--- PROVIDED ENTRIES ---

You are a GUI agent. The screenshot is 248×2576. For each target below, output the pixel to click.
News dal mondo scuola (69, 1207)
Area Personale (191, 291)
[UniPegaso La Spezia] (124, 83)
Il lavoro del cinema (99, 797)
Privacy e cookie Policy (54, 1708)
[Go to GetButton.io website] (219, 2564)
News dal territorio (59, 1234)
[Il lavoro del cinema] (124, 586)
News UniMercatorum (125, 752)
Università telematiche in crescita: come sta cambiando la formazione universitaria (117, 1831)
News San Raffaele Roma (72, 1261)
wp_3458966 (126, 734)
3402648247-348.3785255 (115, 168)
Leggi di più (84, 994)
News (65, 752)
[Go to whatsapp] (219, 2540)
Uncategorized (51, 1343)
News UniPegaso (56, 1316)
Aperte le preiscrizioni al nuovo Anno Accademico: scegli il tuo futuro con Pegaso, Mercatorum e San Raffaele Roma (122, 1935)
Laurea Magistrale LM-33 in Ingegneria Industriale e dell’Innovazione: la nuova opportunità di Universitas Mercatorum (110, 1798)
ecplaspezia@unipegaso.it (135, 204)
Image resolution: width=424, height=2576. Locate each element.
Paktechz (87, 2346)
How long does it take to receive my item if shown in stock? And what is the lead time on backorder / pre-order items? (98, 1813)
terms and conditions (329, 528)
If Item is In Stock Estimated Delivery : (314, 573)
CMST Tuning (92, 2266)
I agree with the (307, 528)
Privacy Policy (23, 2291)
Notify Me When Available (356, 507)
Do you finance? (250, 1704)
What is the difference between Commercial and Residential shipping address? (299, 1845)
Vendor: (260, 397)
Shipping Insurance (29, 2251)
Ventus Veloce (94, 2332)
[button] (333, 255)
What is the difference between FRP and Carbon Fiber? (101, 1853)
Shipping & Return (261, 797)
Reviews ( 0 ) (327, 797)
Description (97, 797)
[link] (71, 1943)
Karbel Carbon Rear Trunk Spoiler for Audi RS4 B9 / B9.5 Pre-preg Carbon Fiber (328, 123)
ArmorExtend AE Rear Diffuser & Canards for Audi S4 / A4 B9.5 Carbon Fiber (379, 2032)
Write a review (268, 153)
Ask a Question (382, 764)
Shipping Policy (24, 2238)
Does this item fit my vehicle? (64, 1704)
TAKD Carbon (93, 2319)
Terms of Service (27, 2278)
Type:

---

Where a line above holds the word "cinema", copy it.

Il lavoro del cinema (99, 797)
[Il lavoro del cinema] (124, 586)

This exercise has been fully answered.